INFORMATION GIVEN |
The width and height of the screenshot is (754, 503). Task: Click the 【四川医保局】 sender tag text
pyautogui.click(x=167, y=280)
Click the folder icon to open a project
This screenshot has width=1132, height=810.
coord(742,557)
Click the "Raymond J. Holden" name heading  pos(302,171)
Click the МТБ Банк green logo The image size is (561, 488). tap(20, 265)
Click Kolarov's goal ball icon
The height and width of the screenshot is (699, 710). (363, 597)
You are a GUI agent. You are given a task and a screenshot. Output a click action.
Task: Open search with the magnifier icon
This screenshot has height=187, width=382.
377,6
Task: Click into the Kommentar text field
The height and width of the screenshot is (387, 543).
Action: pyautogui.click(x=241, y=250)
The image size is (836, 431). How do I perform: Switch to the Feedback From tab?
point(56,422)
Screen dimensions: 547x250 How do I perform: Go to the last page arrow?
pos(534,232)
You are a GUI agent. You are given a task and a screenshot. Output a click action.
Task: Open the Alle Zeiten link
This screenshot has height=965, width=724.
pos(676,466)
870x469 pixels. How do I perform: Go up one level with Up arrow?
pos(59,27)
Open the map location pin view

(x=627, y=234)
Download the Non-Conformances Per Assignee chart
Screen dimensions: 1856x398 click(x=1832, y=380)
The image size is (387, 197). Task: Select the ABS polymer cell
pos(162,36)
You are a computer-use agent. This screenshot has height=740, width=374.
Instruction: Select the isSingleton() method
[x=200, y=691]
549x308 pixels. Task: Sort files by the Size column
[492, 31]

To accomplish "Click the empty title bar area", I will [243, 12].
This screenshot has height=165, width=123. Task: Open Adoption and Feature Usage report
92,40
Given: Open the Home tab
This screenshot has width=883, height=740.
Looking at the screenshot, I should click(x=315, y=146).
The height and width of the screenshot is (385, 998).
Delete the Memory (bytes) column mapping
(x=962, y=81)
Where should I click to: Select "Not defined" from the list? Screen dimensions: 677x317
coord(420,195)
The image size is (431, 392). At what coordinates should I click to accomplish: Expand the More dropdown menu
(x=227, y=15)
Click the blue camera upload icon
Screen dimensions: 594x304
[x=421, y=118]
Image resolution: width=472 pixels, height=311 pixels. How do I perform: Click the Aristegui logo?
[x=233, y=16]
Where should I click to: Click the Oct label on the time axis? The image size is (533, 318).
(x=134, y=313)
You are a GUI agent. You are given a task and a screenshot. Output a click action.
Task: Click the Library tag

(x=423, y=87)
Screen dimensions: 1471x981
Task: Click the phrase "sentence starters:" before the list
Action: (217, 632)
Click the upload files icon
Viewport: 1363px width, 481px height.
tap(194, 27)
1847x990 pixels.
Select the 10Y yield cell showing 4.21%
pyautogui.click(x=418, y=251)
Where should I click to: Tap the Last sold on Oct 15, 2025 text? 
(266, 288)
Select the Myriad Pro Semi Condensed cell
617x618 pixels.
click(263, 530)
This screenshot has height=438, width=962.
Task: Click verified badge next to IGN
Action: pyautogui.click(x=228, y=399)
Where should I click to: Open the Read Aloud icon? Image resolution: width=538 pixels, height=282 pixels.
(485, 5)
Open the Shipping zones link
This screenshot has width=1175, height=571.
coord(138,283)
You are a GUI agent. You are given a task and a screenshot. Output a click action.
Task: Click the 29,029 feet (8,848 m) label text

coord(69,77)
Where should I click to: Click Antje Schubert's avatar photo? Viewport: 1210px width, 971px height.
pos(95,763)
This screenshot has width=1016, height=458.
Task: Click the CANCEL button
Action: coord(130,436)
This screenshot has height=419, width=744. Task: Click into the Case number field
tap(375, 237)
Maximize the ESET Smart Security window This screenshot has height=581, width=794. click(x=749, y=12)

WHAT THE TASK REQUIRES | Reproduce the full listing above, keeping every line intact.

SOLVED PROBLEM |
The width and height of the screenshot is (754, 503). Task: Click the 【四川医保局】 sender tag text
pyautogui.click(x=167, y=280)
Click the folder icon to open a project
This screenshot has width=1132, height=810.
coord(742,557)
Click the "Raymond J. Holden" name heading  pos(302,171)
Click the МТБ Банк green logo The image size is (561, 488). tap(20, 265)
Click Kolarov's goal ball icon
The height and width of the screenshot is (699, 710). (363, 597)
You are a GUI agent. You are given a task and a screenshot. Output a click action.
Task: Open search with the magnifier icon
This screenshot has height=187, width=382.
377,6
Task: Click into the Kommentar text field
The height and width of the screenshot is (387, 543).
Action: pyautogui.click(x=241, y=250)
The image size is (836, 431). How do I perform: Switch to the Feedback From tab?
point(56,422)
Screen dimensions: 547x250 How do I perform: Go to the last page arrow?
pos(534,232)
You are a GUI agent. You are given a task and a screenshot. Output a click action.
Task: Open the Alle Zeiten link
This screenshot has height=965, width=724.
pos(676,466)
870x469 pixels. How do I perform: Go up one level with Up arrow?
pos(59,27)
Open the map location pin view

(x=627, y=234)
Download the Non-Conformances Per Assignee chart
Screen dimensions: 1856x398 click(x=1832, y=380)
The image size is (387, 197). Task: Select the ABS polymer cell
pos(162,36)
You are a computer-use agent. This screenshot has height=740, width=374.
Instruction: Select the isSingleton() method
[x=200, y=691]
549x308 pixels. Task: Sort files by the Size column
[492, 31]

To accomplish "Click the empty title bar area", I will [243, 12].
This screenshot has height=165, width=123. Task: Open Adoption and Feature Usage report
92,40
Given: Open the Home tab
This screenshot has width=883, height=740.
Looking at the screenshot, I should click(x=315, y=146).
The height and width of the screenshot is (385, 998).
Delete the Memory (bytes) column mapping
(x=962, y=81)
Where should I click to: Select "Not defined" from the list? Screen dimensions: 677x317
coord(420,195)
The image size is (431, 392). At what coordinates should I click to accomplish: Expand the More dropdown menu
(x=227, y=15)
Click the blue camera upload icon
Screen dimensions: 594x304
[x=421, y=118]
Image resolution: width=472 pixels, height=311 pixels. How do I perform: Click the Aristegui logo?
[x=233, y=16]
Where should I click to: Click the Oct label on the time axis? The image size is (533, 318).
(x=134, y=313)
You are a GUI agent. You are given a task and a screenshot. Output a click action.
Task: Click the Library tag

(x=423, y=87)
Screen dimensions: 1471x981
Task: Click the phrase "sentence starters:" before the list
Action: (217, 632)
Click the upload files icon
Viewport: 1363px width, 481px height.
tap(194, 27)
1847x990 pixels.
Select the 10Y yield cell showing 4.21%
pyautogui.click(x=418, y=251)
Where should I click to: Tap the Last sold on Oct 15, 2025 text? 
(266, 288)
Select the Myriad Pro Semi Condensed cell
617x618 pixels.
click(263, 530)
This screenshot has height=438, width=962.
Task: Click verified badge next to IGN
Action: pyautogui.click(x=228, y=399)
Where should I click to: Open the Read Aloud icon? Image resolution: width=538 pixels, height=282 pixels.
(485, 5)
Open the Shipping zones link
This screenshot has width=1175, height=571.
coord(138,283)
You are a GUI agent. You are given a task and a screenshot. Output a click action.
Task: Click the 29,029 feet (8,848 m) label text

coord(69,77)
Where should I click to: Click Antje Schubert's avatar photo? Viewport: 1210px width, 971px height.
pos(95,763)
This screenshot has width=1016, height=458.
Task: Click the CANCEL button
Action: coord(130,436)
This screenshot has height=419, width=744. Task: Click into the Case number field
tap(375, 237)
Maximize the ESET Smart Security window This screenshot has height=581, width=794. click(x=749, y=12)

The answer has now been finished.